WHAT TO PRODUCE: Your answer must be the lines of the entries below, exactly as written, from the first line through the line containing "Click the Source Slave column header".

SOURCE MATERIAL below:

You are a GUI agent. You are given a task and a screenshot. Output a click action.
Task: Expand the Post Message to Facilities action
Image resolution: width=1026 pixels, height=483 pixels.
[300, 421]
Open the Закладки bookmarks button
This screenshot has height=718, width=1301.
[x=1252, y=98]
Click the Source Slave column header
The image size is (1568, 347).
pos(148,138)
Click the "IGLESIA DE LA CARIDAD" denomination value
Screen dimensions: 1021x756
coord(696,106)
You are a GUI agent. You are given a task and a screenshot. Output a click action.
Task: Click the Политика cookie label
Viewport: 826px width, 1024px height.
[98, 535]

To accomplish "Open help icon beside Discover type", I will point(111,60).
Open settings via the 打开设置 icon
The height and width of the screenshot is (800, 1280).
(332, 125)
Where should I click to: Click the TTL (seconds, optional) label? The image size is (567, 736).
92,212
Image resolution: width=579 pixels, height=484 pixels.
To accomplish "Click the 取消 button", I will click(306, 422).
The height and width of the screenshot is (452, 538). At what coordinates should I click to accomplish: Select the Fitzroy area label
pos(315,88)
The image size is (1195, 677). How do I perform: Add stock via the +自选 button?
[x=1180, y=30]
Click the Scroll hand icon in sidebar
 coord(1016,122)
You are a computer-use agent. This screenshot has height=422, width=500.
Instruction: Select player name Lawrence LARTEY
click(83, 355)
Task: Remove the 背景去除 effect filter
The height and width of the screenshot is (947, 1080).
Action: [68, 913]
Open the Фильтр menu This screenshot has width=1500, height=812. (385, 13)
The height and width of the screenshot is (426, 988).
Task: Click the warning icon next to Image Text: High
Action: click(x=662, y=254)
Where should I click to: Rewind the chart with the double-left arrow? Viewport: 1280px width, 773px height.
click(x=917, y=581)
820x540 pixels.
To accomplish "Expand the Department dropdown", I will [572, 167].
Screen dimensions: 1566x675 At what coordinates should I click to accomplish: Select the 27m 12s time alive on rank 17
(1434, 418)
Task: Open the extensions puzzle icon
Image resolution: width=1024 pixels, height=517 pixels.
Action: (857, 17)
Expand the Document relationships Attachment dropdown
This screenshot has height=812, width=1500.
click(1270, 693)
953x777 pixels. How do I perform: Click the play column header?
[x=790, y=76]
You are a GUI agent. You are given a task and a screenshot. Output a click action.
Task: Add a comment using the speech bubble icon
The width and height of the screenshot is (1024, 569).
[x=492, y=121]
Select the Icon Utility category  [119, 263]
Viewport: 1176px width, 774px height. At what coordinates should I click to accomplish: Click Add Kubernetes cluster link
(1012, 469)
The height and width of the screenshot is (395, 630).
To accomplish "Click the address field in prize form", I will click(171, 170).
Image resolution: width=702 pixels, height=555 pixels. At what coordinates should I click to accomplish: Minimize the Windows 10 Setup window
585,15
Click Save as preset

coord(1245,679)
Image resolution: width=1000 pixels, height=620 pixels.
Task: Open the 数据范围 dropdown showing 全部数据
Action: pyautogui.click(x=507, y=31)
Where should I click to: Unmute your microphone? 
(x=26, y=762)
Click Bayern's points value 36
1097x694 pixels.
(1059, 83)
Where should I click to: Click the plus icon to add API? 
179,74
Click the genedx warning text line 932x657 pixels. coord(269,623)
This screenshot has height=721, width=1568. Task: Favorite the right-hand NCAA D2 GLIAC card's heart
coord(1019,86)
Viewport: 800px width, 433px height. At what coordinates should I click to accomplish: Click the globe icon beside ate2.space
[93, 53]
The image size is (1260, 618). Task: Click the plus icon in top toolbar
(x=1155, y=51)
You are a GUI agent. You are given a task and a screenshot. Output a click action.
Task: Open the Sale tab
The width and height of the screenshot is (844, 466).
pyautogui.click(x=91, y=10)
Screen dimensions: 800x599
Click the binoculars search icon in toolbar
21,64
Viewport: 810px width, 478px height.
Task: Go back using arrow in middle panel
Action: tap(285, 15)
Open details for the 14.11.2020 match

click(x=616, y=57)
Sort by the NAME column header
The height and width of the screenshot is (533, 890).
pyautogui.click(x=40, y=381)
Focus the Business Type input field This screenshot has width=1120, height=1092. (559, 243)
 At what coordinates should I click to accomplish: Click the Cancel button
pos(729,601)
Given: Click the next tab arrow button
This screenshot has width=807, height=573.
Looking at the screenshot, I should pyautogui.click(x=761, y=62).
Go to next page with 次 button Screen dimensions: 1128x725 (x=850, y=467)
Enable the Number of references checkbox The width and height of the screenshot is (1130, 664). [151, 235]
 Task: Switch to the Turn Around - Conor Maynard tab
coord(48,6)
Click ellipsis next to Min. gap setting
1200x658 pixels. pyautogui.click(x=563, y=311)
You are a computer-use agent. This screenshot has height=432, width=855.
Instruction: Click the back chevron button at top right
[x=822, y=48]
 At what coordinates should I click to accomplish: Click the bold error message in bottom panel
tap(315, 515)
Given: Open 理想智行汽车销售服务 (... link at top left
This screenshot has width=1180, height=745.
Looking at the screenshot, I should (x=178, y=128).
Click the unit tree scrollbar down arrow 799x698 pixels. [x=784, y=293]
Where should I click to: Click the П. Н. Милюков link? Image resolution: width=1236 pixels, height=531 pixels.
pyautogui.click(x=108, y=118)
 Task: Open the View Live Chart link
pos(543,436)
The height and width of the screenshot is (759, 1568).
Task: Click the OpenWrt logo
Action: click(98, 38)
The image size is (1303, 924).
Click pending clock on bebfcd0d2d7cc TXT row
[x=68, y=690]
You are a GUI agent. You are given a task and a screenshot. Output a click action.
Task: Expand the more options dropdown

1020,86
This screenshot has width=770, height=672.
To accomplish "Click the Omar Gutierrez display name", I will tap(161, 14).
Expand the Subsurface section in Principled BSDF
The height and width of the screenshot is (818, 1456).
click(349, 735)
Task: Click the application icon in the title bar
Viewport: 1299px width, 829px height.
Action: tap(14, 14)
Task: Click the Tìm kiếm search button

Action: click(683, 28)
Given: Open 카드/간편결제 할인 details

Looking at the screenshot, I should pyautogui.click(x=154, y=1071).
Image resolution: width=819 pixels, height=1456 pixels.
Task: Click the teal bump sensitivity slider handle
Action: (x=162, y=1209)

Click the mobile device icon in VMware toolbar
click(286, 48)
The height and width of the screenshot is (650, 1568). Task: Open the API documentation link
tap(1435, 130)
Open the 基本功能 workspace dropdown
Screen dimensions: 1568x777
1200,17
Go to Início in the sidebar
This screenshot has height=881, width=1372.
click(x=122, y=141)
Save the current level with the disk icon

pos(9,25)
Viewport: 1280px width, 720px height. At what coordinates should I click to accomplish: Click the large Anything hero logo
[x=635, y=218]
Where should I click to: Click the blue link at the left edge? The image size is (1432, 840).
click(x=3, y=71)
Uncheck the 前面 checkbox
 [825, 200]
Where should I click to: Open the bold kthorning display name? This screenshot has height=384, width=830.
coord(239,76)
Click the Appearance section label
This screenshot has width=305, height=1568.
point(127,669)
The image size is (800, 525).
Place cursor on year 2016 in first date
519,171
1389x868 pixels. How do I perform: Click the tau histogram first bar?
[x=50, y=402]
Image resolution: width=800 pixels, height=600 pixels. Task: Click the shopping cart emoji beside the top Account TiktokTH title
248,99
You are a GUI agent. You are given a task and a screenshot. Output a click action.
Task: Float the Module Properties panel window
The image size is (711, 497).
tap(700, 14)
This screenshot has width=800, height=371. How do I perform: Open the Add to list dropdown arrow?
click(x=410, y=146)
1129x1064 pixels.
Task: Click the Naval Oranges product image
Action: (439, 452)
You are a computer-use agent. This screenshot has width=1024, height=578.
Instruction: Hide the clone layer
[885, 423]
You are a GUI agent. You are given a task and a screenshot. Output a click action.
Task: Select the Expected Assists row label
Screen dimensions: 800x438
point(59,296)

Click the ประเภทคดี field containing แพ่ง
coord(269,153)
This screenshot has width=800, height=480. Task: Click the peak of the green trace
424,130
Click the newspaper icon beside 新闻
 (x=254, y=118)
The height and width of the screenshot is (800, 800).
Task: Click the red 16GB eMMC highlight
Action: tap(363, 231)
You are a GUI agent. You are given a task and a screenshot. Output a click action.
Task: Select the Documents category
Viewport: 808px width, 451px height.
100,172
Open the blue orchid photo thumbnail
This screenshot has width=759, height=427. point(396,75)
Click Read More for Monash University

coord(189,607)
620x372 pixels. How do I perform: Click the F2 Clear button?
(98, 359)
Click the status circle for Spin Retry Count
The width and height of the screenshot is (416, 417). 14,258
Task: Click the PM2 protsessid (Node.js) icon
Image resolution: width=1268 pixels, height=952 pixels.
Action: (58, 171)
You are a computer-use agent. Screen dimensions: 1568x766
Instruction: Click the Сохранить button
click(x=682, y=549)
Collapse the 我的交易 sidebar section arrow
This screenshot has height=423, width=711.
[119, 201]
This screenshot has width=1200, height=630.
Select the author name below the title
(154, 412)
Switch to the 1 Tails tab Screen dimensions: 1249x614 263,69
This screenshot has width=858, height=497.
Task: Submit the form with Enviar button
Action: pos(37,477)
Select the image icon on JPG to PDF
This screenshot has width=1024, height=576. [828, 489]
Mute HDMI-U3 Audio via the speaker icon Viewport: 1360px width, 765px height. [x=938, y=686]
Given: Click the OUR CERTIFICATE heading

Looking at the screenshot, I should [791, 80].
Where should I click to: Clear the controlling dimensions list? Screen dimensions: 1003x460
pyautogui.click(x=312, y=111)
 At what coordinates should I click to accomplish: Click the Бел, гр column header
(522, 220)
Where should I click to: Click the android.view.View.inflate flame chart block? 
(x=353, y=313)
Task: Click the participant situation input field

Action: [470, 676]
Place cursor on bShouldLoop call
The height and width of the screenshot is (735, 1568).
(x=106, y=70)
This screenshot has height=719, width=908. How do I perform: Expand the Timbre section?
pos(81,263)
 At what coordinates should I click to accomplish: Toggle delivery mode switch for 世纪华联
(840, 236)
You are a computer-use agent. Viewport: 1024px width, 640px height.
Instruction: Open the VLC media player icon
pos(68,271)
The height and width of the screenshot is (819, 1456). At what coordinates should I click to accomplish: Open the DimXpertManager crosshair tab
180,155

End of SOURCE MATERIAL.

EXERCISE SOLUTION:
You are a GUI agent. You are given a task and a screenshot. Output a click action.
Task: Expand the Post Message to Facilities action
Image resolution: width=1026 pixels, height=483 pixels.
[300, 421]
Open the Закладки bookmarks button
This screenshot has height=718, width=1301.
[x=1252, y=98]
Click the Source Slave column header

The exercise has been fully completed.